Test: mkl_matrixMultiply ...
0: r->real = 205.107895 - rreal= 0.253220
r->imag = 301.337982 - rimag = 0.048120
1: r->real = 0.000000 - rreal= 0.123460
r->imag = 0.000000 - rimag = 0.091950
2: r->real = 0.000000 - rreal= 0.144200
r->imag = 0.000000 - rimag = 0.076970
3: r->real = 0.000000 - rreal= 0.123460
r->imag = 0.000000 - rimag = 0.091950
4: r->real = 0.000000 - rreal= 0.042310
r->imag = 0.000000 - rimag = 0.081260
5: r->real = 0.000000 - rreal= 0.057370
r->imag = 0.000000 - rimag = 0.078990
6: r->real = 0.000000 - rreal= 0.144200
r->imag = 0.000000 - rimag = 0.076970
7: r->real = 0.000000 - rreal= 0.057370
r->imag = 0.000000 - rimag = 0.078990
8: r->real = 0.000000 - rreal= 0.072760
r->imag = 0.000000 - rimag = 0.073840

ShanmukhS_Intel · ‎12-30-2021

Hi,

Reminder:

Is your issue resolved? Kindly let us know if we could close this thread from our end.

Below are the CBLAS_ZGEMM data calculations.

C B L A S _ Z G E M M EXAMPLE PROGRAM

INPUT DATA

M=3 N=3 K=1

ALPHA =( 1.0, 0.0 ) BETA =( 1.0, 0.0 )

TRANSA = CblasNoTrans TRANSB = CblasNoTrans

LAYOUT = CblasRowMajor

ARRAY A LDA=1

( 83.00, 10.00)

( 31.00, 30.00)

( 23.00, 4.00)

ARRAY B LDB=3

( 83.00,-10.00) ( 31.00,-30.00) ( 23.00, -4.00)

ARRAY C LDC=3

( 0.00, 0.00) ( 0.00, 0.00) ( 0.00, 0.00)

OUTPUT DATA

ARRAY C LDC=3

(6989.00, 0.00) (2873.00,-2180.00) (1949.00,-102.00)

(2873.00,2180.00) (1861.00, 0.00) (833.00,566.00)

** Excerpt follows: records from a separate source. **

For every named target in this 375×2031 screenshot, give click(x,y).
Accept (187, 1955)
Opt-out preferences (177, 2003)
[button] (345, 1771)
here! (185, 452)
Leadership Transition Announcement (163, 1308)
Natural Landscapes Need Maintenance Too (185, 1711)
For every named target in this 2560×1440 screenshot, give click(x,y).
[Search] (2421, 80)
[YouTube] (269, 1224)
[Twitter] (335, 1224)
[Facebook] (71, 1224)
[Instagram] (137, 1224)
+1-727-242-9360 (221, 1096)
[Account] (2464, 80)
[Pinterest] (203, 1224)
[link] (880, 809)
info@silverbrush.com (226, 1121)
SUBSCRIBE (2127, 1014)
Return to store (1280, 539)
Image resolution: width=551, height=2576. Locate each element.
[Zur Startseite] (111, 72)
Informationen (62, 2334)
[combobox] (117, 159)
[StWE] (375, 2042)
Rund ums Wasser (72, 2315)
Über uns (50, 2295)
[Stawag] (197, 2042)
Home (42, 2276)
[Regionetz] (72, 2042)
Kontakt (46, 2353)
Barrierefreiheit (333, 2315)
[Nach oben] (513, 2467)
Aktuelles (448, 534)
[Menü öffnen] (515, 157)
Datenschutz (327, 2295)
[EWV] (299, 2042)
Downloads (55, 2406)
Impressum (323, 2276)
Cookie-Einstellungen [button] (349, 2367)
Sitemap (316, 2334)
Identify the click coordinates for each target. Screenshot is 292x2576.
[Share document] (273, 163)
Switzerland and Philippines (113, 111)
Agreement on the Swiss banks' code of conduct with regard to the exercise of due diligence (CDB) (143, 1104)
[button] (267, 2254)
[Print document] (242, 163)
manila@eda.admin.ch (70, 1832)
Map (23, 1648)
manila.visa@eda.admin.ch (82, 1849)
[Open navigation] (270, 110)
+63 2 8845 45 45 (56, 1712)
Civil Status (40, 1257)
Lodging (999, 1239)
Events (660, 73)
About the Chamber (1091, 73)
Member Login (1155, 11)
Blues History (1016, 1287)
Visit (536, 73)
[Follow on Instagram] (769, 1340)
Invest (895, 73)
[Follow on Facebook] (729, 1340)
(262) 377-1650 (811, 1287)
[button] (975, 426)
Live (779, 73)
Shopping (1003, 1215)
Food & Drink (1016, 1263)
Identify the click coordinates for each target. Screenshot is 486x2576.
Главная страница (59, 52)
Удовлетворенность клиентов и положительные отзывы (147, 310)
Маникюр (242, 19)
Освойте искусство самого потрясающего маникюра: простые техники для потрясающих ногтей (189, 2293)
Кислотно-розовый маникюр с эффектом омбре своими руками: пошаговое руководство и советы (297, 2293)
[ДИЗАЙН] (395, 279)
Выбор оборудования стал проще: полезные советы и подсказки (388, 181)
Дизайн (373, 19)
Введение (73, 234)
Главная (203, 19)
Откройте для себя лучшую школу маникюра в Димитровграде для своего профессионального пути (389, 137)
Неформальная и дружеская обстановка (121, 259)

(1949.00,102.00) (833.00,-566.00) (545.00, 0.00)

Best Regards,

Shanmukh.SS

View solution in original post

ShanmukhS_Intel · ‎11-18-2021

Hi,

Thanks for posting in intel communities. We would like to request you to share the complete sample reproducer, so that we could investigate your issue further.

Best Regards,

Shanmukh.SS

jeff222 · ‎11-22-2021

hi shanmukh,

I am not sure what you are looking for could you elaborate on what you need from me?

Thanks,

ShanmukhS_Intel · ‎11-25-2021

Hi,

We will try reproducing the issue at our end. To perform the cblas_zgemm calculations, we need a sample reproducer. Could you please share us the sample working reproducer and the steps to reproduce, so that we could look into your issue further.

Best Regards,

Shanmukh.SS

jeff222 · ‎11-29-2021

Hi,

What do you mean by reproducer? does that mean source code,

I am going to explain what I am trying to achieve to the best of my ability. And have shown my source code below

Since posting my question I have had a little bit more success. I am trying to multiply op(a) * op(b)

op(a) = { 83 + 10i, 31 + 30i, 23 + 4i} row 3 (m) col 1 (k)

op(b) = {83 - 10i, 31 - 30i, 23 - 4i} row 1 (k) col 3 (n)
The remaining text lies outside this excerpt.